[[ Input, beginning ]]

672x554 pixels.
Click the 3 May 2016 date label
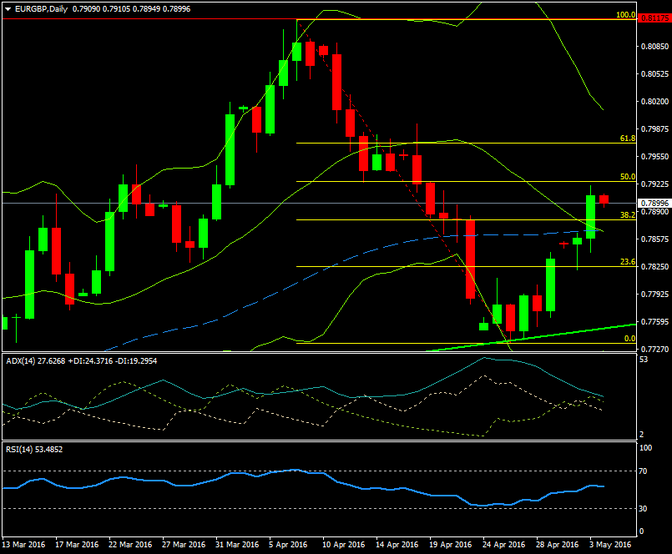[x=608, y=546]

[[ Input, end ]]
[[ Input, beginning ]]

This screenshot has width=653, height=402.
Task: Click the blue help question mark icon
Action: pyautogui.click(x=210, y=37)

[[ Input, end ]]
[[ Input, beginning ]]

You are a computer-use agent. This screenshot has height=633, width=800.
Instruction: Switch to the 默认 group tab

[[ Input, end ]]

- _Exercise objective_: With the line holding "You are a computer-use" as the first and the line holding "Instruction: Switch to the 默认 group tab" as the last, set down that range of the entries above exactly, and nothing else.

- _Solution for this task_:
You are a computer-use agent. This screenshot has height=633, width=800.
Instruction: Switch to the 默认 group tab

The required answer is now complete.